Beyond STROBE: Other Guidelines Supported

The check-reporting skill supports nine reporting guidelines in total:

STROBE — Observational studies (cohort, case-control, cross-sectional)
CONSORT — Randomized controlled trials
STARD — Diagnostic accuracy studies
TRIPOD+AI — Prediction models including AI/ML
PRISMA 2020 — Systematic reviews and meta-analyses
ARRIVE 2.0 — Animal research
CARE — Case reports
SPIRIT — Study protocols
CLAIM — AI in medical imaging

This means the same installation covers your entire research portfolio. If you are writing a diagnostic accuracy study, switch to STARD. If you are preparing a systematic review protocol, use PRISMA. The workflow is identical — only the checklist changes.

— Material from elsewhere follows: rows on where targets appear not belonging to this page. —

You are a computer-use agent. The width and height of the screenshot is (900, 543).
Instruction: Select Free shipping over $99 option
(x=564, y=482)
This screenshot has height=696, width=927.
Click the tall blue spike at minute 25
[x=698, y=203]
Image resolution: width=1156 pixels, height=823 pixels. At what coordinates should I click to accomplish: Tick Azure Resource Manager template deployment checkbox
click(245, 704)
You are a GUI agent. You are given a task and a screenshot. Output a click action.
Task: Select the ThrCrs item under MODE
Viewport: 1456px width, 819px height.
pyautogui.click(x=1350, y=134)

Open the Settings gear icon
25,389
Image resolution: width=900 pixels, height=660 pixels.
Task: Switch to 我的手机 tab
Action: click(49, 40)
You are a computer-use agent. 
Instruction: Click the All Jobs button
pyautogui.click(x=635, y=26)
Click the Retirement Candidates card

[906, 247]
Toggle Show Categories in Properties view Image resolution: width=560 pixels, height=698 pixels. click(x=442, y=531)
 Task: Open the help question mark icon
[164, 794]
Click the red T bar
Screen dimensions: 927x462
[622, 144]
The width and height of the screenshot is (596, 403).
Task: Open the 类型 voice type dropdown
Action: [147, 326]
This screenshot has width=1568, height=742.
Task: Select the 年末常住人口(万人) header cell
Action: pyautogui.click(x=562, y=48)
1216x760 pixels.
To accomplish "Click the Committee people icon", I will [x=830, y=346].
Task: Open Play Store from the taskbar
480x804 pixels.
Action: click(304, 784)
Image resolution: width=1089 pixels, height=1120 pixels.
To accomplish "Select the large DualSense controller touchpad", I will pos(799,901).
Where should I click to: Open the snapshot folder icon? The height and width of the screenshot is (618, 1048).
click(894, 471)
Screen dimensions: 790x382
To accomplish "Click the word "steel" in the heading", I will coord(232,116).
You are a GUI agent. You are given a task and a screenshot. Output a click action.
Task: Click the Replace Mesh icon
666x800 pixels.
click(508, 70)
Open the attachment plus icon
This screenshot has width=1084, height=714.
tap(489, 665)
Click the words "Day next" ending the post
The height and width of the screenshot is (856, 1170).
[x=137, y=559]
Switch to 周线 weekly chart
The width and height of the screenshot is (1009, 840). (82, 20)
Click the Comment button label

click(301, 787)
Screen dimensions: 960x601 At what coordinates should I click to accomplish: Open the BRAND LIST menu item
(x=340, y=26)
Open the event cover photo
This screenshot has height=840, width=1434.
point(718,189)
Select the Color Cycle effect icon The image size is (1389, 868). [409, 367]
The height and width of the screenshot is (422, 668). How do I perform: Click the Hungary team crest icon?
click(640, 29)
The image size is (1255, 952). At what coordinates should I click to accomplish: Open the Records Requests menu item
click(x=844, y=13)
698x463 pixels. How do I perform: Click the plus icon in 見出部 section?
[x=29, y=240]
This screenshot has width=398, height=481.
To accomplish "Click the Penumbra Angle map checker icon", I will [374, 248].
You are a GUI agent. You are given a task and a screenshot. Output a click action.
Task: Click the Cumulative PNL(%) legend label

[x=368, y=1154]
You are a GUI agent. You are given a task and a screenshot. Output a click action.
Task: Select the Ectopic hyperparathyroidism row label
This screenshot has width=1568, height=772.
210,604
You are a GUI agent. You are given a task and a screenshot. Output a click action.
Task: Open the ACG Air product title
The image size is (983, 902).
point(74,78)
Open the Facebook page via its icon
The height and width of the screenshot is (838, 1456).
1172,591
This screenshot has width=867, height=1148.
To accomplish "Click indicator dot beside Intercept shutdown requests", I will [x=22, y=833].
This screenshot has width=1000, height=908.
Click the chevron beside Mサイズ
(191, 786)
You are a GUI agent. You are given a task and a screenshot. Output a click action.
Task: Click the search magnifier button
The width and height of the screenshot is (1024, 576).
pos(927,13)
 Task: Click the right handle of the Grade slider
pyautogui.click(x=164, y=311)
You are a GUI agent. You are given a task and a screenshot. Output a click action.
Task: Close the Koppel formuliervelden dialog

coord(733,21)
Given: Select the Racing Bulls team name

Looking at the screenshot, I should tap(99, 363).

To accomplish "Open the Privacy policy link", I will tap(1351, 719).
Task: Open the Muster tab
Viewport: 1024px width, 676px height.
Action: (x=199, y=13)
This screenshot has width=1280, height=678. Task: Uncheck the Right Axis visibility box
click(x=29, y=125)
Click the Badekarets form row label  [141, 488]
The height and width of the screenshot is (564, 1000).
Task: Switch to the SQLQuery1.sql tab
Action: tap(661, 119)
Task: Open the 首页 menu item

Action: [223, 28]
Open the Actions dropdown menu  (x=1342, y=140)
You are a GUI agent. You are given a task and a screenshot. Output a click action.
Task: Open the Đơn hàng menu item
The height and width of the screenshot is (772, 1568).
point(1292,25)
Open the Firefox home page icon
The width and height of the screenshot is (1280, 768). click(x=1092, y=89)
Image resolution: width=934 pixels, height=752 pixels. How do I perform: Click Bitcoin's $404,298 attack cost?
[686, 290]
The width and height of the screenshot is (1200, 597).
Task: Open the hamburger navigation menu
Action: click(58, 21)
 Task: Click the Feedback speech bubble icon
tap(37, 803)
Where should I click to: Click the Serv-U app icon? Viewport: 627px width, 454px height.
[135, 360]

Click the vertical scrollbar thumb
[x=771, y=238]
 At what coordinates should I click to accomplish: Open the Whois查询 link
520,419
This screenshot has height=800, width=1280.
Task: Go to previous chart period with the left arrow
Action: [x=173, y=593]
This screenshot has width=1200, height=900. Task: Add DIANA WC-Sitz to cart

The skill is part of the medical-research-skills package, which includes eight additional skills covering literature search, statistical analysis, publication figures, study design review, and presentation preparation. All skills are MIT licensed and free to use.

Getting Started

Install the skill, run it against a manuscript you are currently revising, and review the output. Most researchers find that the first compliance check reveals two or three items they had not considered — particularly around bias, study size justification, and missing data handling. Addressing these items before submission strengthens the manuscript and reduces the likelihood of revision requests related to reporting completeness.

git clone https://github.com/Aperivue/medical-research-skills.git
cp -r medical-research-skills/skills/check-reporting ~/.claude/skills/

The STROBE checklist has been available since 2007. The tools to check compliance automatically have not — until now.